EXERCISE DESCRIPTION: The output should be every line below that includes the word "input".

AVAILABLE RECORDS below:

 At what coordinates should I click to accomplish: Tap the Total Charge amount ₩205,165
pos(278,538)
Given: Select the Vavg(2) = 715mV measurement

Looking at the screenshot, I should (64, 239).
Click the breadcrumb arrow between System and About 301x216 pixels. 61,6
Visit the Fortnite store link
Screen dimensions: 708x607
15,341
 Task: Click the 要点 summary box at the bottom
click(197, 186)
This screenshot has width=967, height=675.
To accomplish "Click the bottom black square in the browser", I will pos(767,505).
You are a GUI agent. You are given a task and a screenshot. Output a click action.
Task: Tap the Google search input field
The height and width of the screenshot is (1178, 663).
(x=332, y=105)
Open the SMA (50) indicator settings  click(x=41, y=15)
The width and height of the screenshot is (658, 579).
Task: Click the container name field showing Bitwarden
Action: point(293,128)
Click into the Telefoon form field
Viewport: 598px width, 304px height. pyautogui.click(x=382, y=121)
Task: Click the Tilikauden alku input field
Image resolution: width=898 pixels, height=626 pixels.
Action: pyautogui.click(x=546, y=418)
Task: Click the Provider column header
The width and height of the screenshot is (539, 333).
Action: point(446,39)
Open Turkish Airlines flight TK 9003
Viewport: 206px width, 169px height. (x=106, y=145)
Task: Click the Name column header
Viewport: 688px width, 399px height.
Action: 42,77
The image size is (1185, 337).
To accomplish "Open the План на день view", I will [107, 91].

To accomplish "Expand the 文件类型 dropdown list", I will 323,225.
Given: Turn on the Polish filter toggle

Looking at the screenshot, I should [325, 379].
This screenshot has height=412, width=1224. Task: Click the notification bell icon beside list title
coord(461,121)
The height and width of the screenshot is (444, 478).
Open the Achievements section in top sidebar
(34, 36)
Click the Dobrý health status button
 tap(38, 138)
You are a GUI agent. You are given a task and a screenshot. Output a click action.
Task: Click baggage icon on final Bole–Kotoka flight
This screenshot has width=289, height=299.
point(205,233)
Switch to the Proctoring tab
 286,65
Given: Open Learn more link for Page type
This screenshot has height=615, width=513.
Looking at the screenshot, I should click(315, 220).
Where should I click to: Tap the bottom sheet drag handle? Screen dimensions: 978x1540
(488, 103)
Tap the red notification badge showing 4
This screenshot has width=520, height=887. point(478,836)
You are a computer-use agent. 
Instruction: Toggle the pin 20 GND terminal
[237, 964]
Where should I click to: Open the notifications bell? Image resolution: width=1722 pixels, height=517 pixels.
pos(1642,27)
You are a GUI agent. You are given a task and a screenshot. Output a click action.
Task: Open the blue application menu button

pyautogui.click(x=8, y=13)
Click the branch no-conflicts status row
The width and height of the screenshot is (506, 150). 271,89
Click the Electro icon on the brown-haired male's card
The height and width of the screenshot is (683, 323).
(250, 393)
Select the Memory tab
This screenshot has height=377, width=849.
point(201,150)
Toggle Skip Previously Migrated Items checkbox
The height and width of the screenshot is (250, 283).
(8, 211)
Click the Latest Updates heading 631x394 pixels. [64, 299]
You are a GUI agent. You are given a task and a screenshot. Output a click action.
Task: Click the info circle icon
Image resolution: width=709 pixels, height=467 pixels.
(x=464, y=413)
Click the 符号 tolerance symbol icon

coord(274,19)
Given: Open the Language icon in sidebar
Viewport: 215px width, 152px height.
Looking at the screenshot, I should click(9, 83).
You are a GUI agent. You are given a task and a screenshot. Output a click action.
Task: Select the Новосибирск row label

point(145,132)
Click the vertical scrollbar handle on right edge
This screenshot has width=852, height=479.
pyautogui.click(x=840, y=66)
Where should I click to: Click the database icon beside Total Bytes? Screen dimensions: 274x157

End of AVAILABLE RECORDS.

SOLUTION FOR THIS TASK:
Task: Tap the Google search input field
Task: Click the Tilikauden alku input field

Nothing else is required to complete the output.